Work instructions —
The answer must be an exact copy of the lines from the one containing "Task: Select the Left/Tab header cell" through the last line of the records, with no pictures.

Extracted entries START

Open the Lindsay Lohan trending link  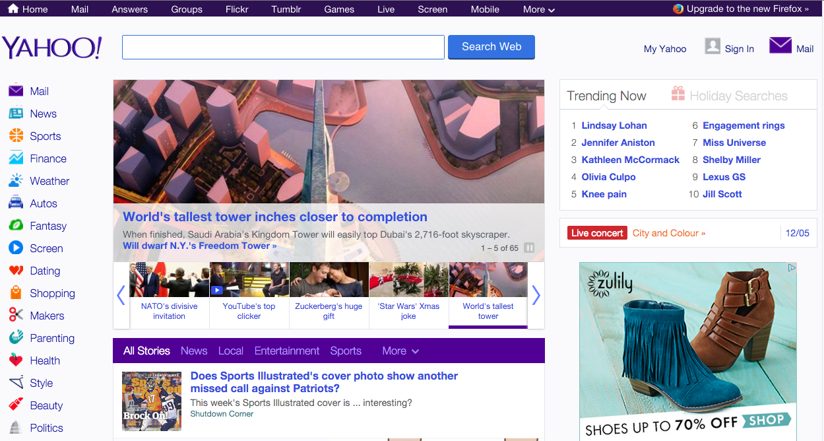pos(614,125)
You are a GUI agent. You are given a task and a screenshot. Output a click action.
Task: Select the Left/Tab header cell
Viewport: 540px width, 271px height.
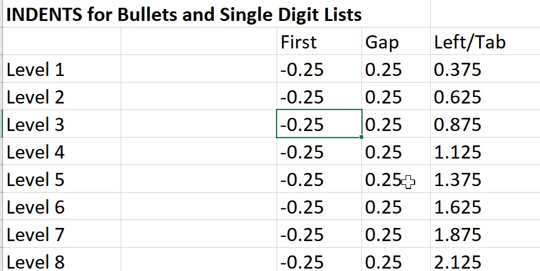point(485,41)
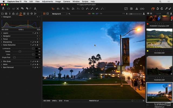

Extracted entries END

Solution for this exercise —
Task: Select the Left/Tab header cell
Viewport: 540px width, 271px height.
point(485,41)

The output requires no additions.